Changes in blood flow velocity and thickness of the choroid in a patient with leukemic retinopathy

Akari Takita a, Yuki Hashimoto a, Wataru Saito a,b,, Satoru Kase a, Susumu Ishida a
PMCID: PMC6151848  PMID: 30259004

Abstract

Purpose

Choroidal circulation hemodynamics in eyes with leukemia has not been quantitatively examined yet.
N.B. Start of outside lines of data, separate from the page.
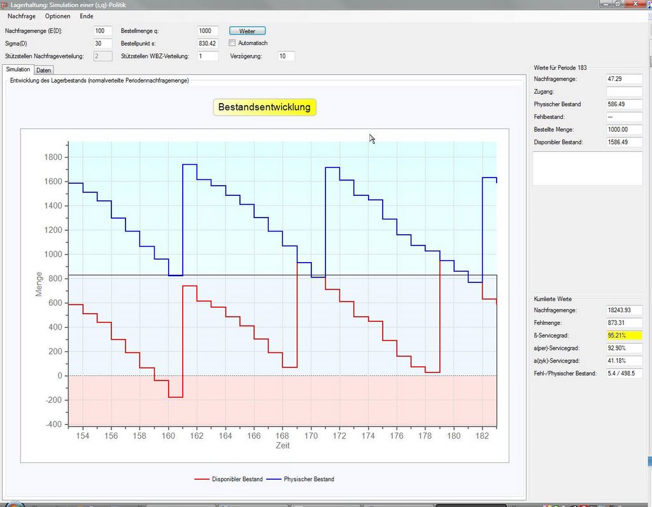This screenshot has width=652, height=507.
Task: Focus the Verzögerung input field
Action: coord(286,56)
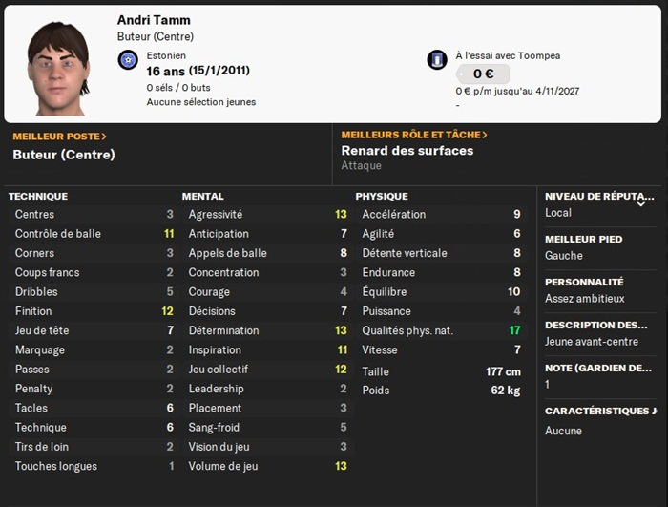668x507 pixels.
Task: Expand the Meilleur Poste chevron
Action: tap(103, 137)
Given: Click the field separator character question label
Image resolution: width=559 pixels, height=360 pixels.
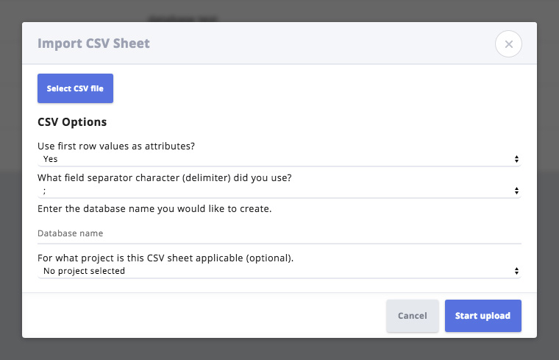Looking at the screenshot, I should pyautogui.click(x=164, y=177).
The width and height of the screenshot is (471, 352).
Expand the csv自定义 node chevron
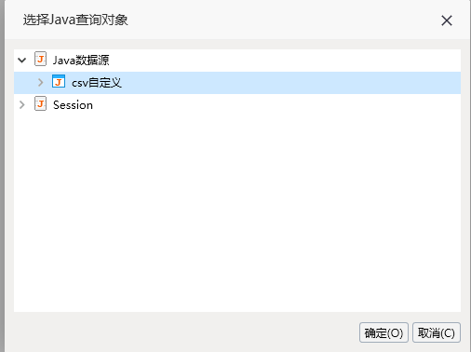pyautogui.click(x=40, y=82)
We quantitatively examined changes in choroidal blood flow velocity and choroidal thickness at the macula by using laser speckle flowgraphy (LSFG) and enhanced depth imaging optical coherence tomography (EDI-OCT) in a patient with leukemic retinopathy.

Observations

A 15-year-old boy presented with sudden central vision loss of his right eye. The patient's best-corrected visual acuity was 0.09 OD and 1.2 OS. Funduscopy revealed a sub-inner limiting membrane hemorrhage at the macula, intra-retinal hemorrhages with Roth spots, and dilatation and tortuosity of retinal veins OU. Leukocytosis with the Philadelphia chromosome was found in the peripheral blood, which led to a diagnosis of retinopathy associated with chronic myeloid leukemia. Retinal hemorrhages resolved after chemotherapy. Macular mean blur rates on LSFG increased by 24–38% OD and 13–26% OS, while macular choroidal thicknesses on EDI-OCT decreased by 7–60 μm OD and 8–46 μm OS during the 3-month follow-up period after the start of treatment.

Conclusion and importance

These results suggest that choroidal blood flow velocity decreased and choroidal thickness increased sub-clinically in the acute stage of a patient with leukemic retinopathy. LSFG and EDI-OCT may be useful to non-invasively evaluate the activity of choroidal involvement in leukemic retinopathy.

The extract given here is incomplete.